[Start Supplied data]
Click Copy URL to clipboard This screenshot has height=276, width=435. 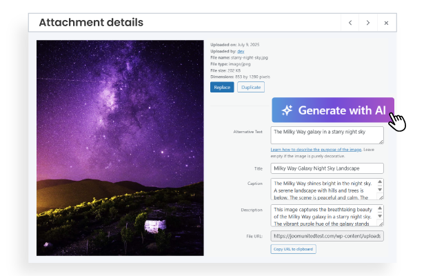293,248
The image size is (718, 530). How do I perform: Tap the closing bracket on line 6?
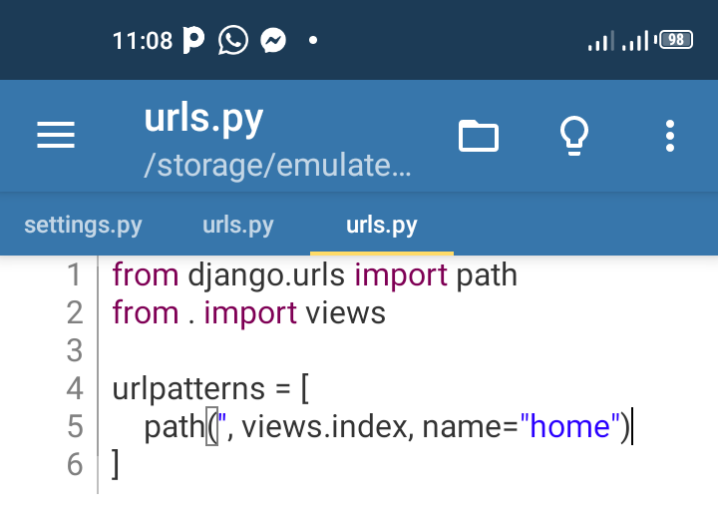116,464
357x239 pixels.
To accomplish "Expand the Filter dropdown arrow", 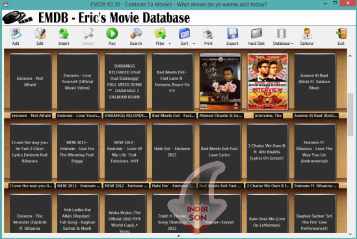I will coord(170,44).
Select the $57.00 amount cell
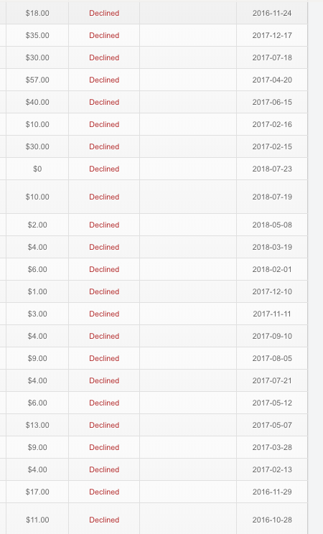The height and width of the screenshot is (534, 323). point(37,80)
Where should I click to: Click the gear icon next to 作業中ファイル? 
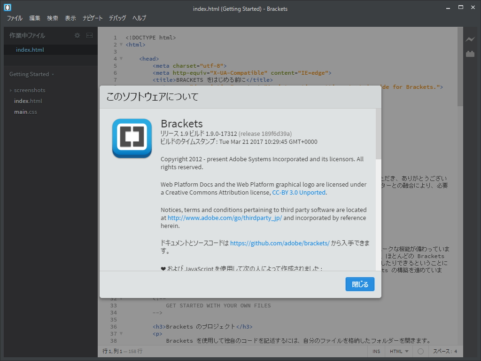click(x=77, y=35)
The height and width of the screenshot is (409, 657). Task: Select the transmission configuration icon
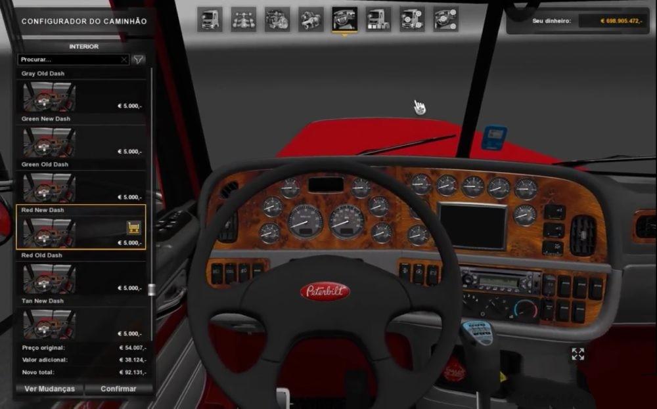click(x=311, y=19)

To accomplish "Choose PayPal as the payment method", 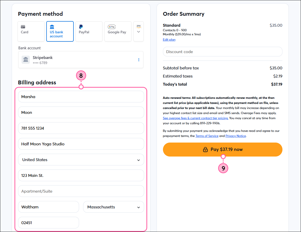I will 89,31.
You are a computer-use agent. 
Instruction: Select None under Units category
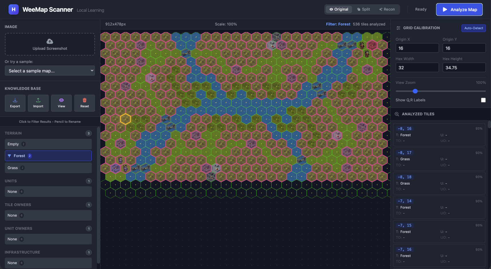[48, 192]
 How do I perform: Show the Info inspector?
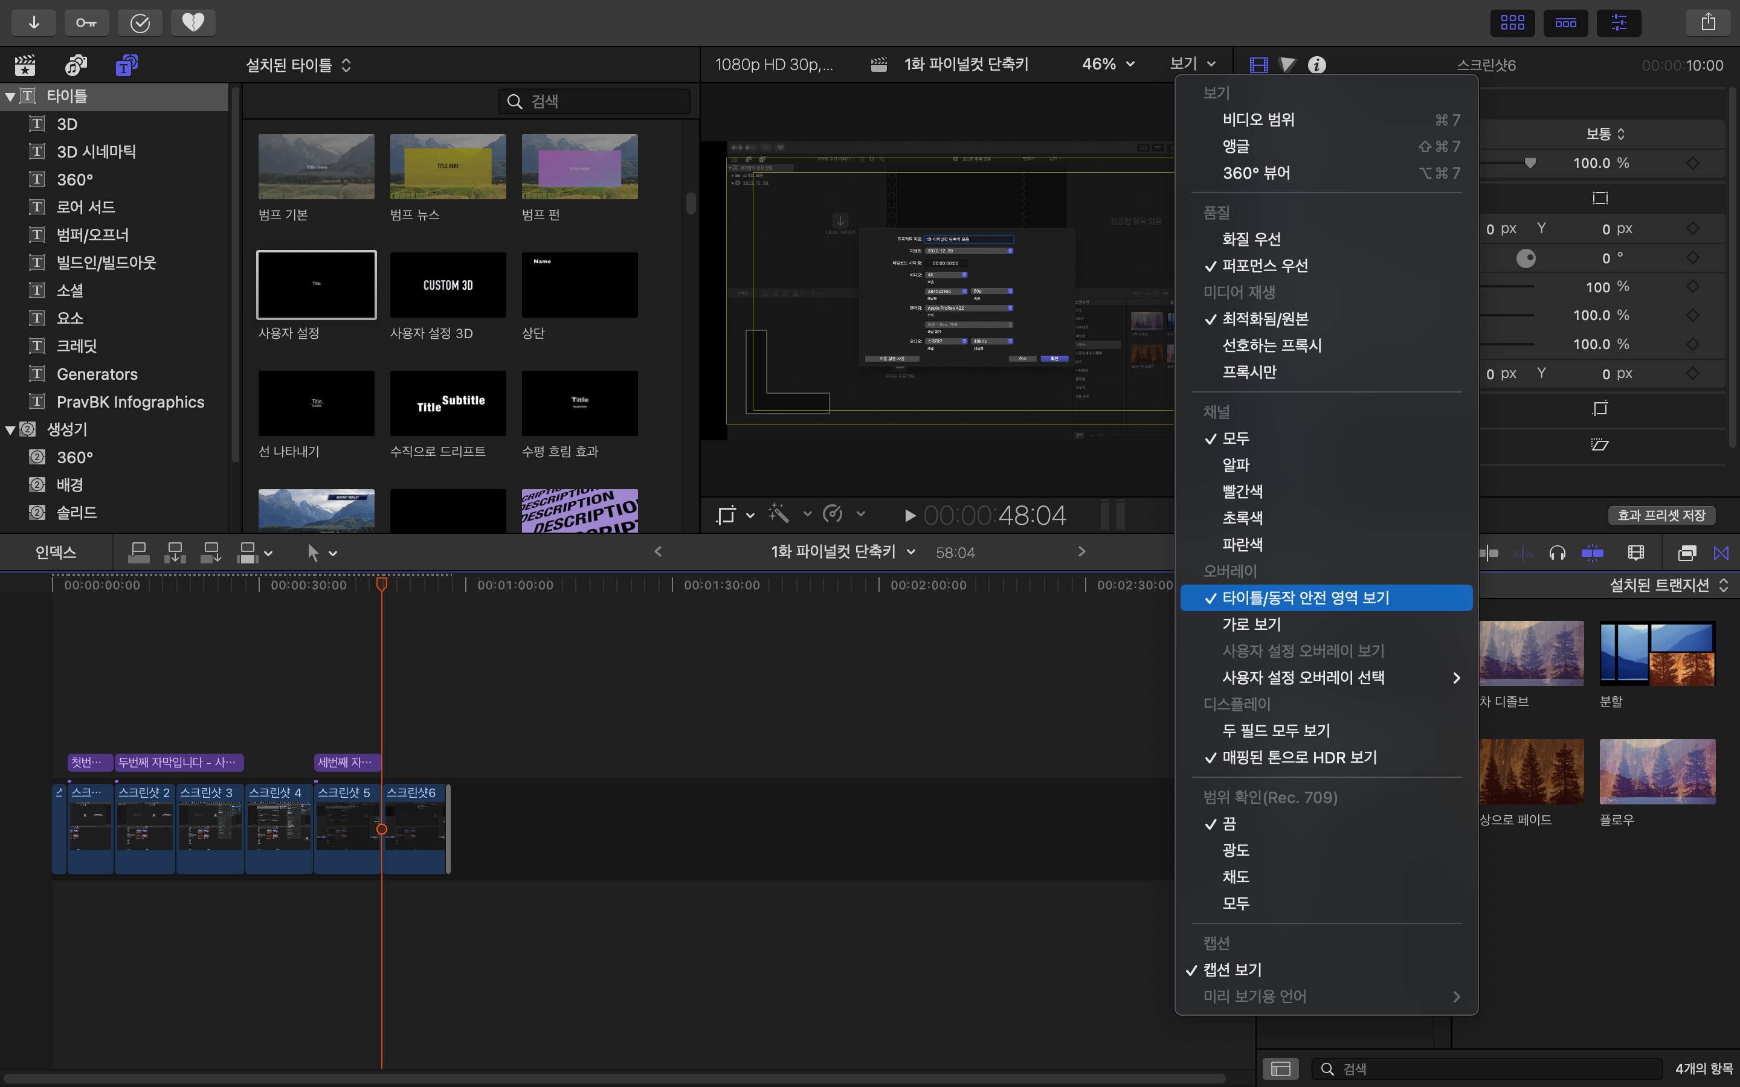pyautogui.click(x=1317, y=65)
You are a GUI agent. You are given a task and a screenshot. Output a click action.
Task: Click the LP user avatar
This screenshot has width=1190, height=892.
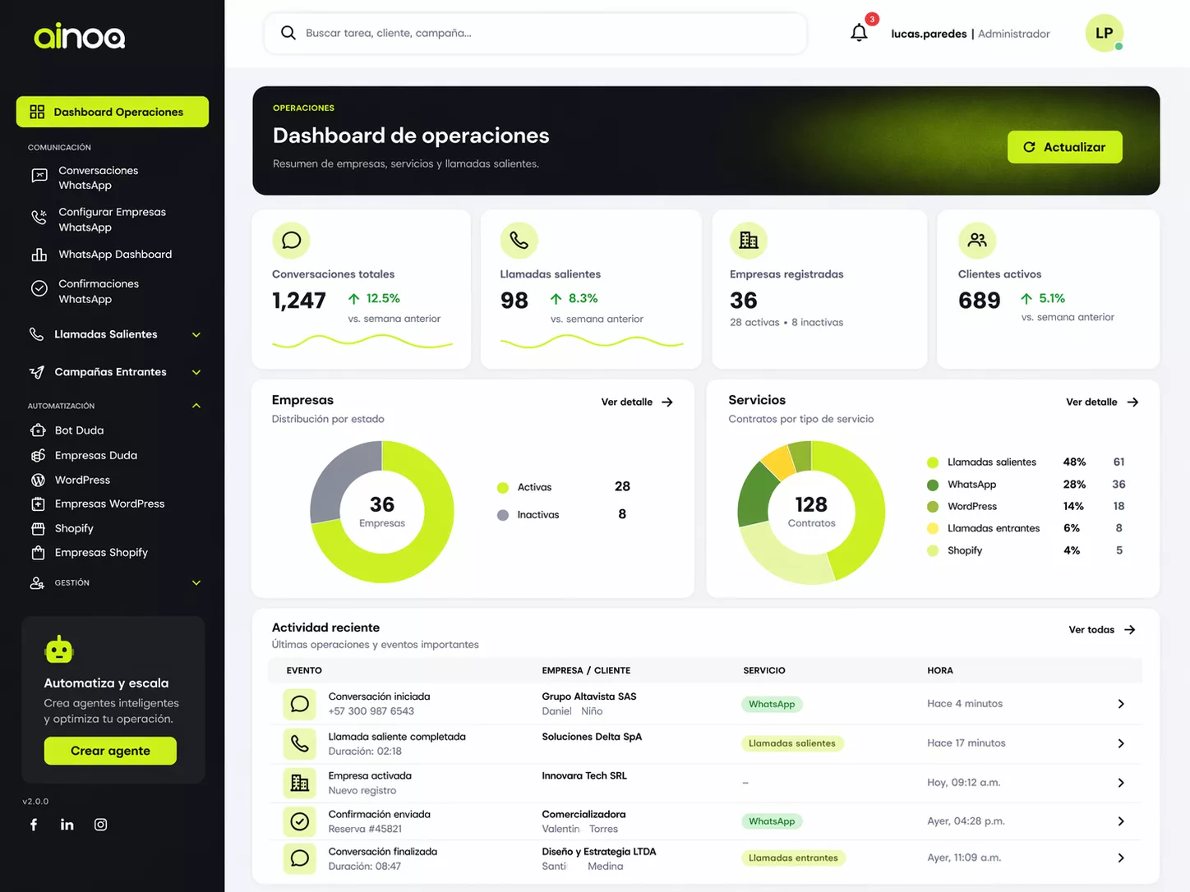[x=1104, y=34]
[End Supplied data]
- Stated problem:
Change "Units" to "Measurements" in the lines from the one with "You are a computer-use agent." through the end of the data, and give those lines again with all else unchanged. Leave the pictures out.

- Solution for this exercise:
You are a computer-use agent. 
Instruction: Select None under Measurements category
[48, 192]
 How do I perform: Show the Info inspector?
pyautogui.click(x=1317, y=65)
You are a GUI agent. You are given a task and a screenshot. Output a click action.
Task: Click the LP user avatar
This screenshot has width=1190, height=892.
[x=1104, y=34]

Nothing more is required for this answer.